Data Analytics
Business Intelligence & Self-Service BI tools for efficient decision-making
Thanks to Business Intelligence (BI), company data can be transformed into valuable insights. This general definition highlights BI's central role in data analysis. However, to use BI successfully for decision-making, numerous steps and interdisciplinary collaboration are required:
Collection: Data must be collected from various sources.
Storage: Data is centrally consolidated or provided via a systematic query of data sources.
Processing: Through cleansing, structuring, and enrichment, the consistency and accuracy of the data are ensured.
Analysis: Statistical methods are applied to discover deeper insights and patterns in the data.
Visualization: Complex analyses must be transformed into understandable visualizations that decision-makers can easily interpret.
To implement these steps, the collaboration of data engineers, data scientists, and data analysts is necessary. Depending on the scenario, one of these roles may take on more responsibility. In addition, an extensive tool stack is required to support the process steps. BI therefore encompasses a broad field of responsibilities that requires interdisciplinary collaboration and is not universally applicable.
Self-Service BI: Independent Data Analysis for Businesses

To make BI more accessible, so-called Self-Service Business Intelligence (SSBI) tools have been on the market for many years. These are now crucial for companies that want to analyze and use their data efficiently. The choice of the right SSBI tool depends heavily on a company's specific requirements and existing technologies. Three of the leading SSBI tools, which are often compared with one another, are Power BI, Tableau, and Qlik.
The 3 Best-Known Self-Service BI Tools
Power BI from Microsoft is known for its seamless integration with other Microsoft products and offers an intuitive user interface that is easy for beginners to use. Thus, Power BI is especially well suited for companies that already use Microsoft products and are looking for a cost-effective solution.
Tableau also has a clear focus on ease of use and is ideal for companies that need sophisticated visualizations and are willing to accept higher costs for them.
Qlik's data modeling platform, known as Qlik Sense, offers associative data modeling that enables users to easily recognize and analyze relationships in their data.
The choice of the right SSBI tool depends heavily on a company's specific requirements and often on its existing technologies. In the following, we will take a deeper look at Power BI and discuss its potential, as well as questions about architecture and data management.
Our Top Tool Power BI: Efficient Analyses Without Technical Prior Knowledge
With a strong focus on Self-Service BI, end users can use Microsoft's Power BI solution to independently perform data analyses and create reports without in-depth technical knowledge. This leads to a significant increase in efficiency in companies. Power Query in Power BI is a powerful tool for importing, transforming, and modeling data from various data sources. This is especially useful for users already familiar with Microsoft Excel. The creation, publication, and sharing of reports with stakeholders can also be handled via the Power BI Service. Furthermore, the Power BI Service offers continuous data refresh and integration with intelligent ETL pipelines to keep the data in reports up to date without manual intervention.
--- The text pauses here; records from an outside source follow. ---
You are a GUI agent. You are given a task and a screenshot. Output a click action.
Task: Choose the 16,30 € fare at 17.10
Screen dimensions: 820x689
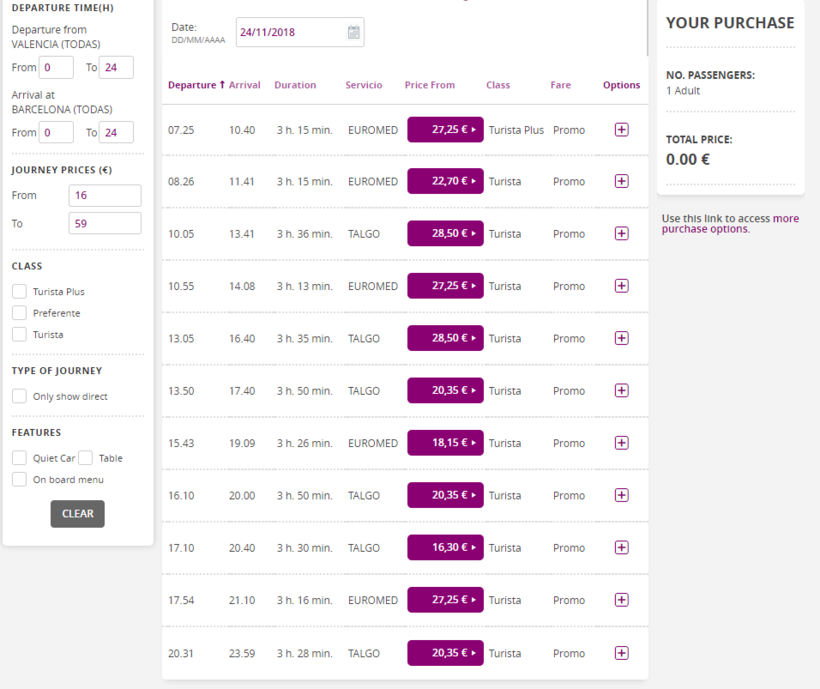click(445, 547)
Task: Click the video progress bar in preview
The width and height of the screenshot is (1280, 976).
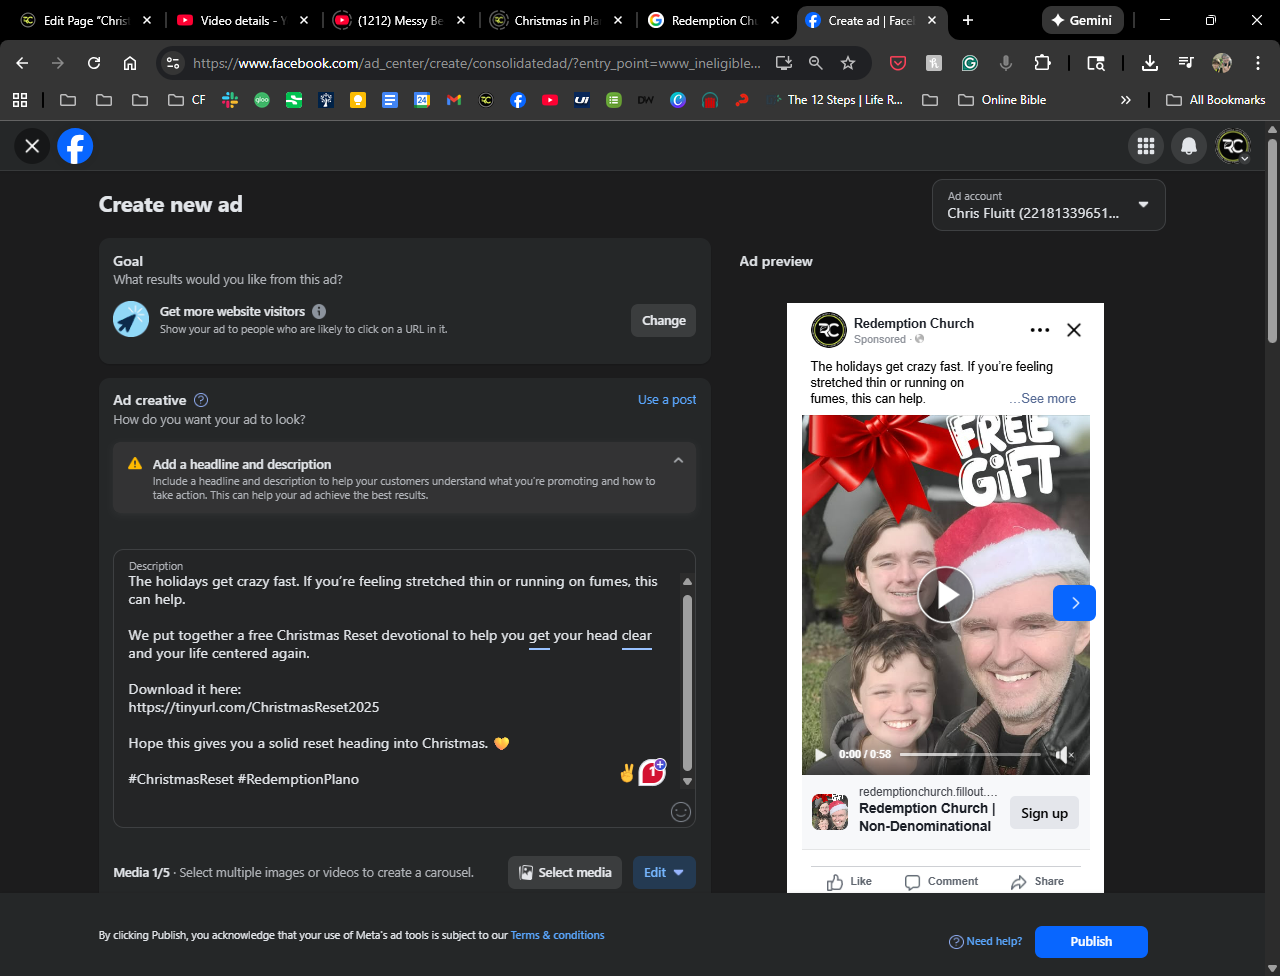Action: 970,754
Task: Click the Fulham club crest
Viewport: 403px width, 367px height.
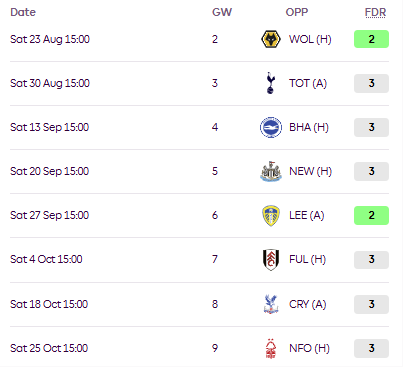Action: click(x=271, y=260)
For report creation, the Power BI tool offers a wide selection of built-in and custom visualizations available through the Power BI Marketplace. Commonly used calculations such as "Running Total", "Cumulative Sum", "Previous/Next Value Comparison", "Percentage Changes", "YTD", etc. can be easily represented using different user-friendly options from visual calculations.
Advanced Analyses with DAX in Power BI
If the basic functions of Power BI are not sufficient for your analysis and reporting needs, using Data Analysis Expressions (DAX) offers an excellent way to perform complex calculations and create detailed data analyses that meet a company's specific requirements. DAX is a powerful formula language specifically designed for working with data models in Power BI, Power Pivot, and Analysis Services.
DAX significantly expands Power BI's capabilities and offers the flexibility to create calculated columns, measures, custom filters, and contexts. This enables companies to gain even deeper insights and derive important findings from their data in order to improve performance across the entire organization.
Self-Service BI at CarByte
We have already successfully integrated Power BI as a reporting tool for our customers, who benefit from connectivity to various data sources such as Jira and Microsoft Dynamics. For this, we were able to deliver a custom-developed database connector, which enables consolidation into a shared data model. This allows a wide variety of questions to be answered with great flexibility.
Takeaways
Business Intelligence (BI) transforms company data into actionable insights through processes such as collection, storage, preparation, analysis, and visualization, and requires interdisciplinary collaboration.
Self-service BI tools such as Power BI, Tableau, and Qlik enable business users to independently create data analyses and reports without deep technical know-how.
In particular, Power BI offers flexible data modeling, automation, and in-depth analyses through tools such as Power Query and DAX, and is already being used successfully in customer projects.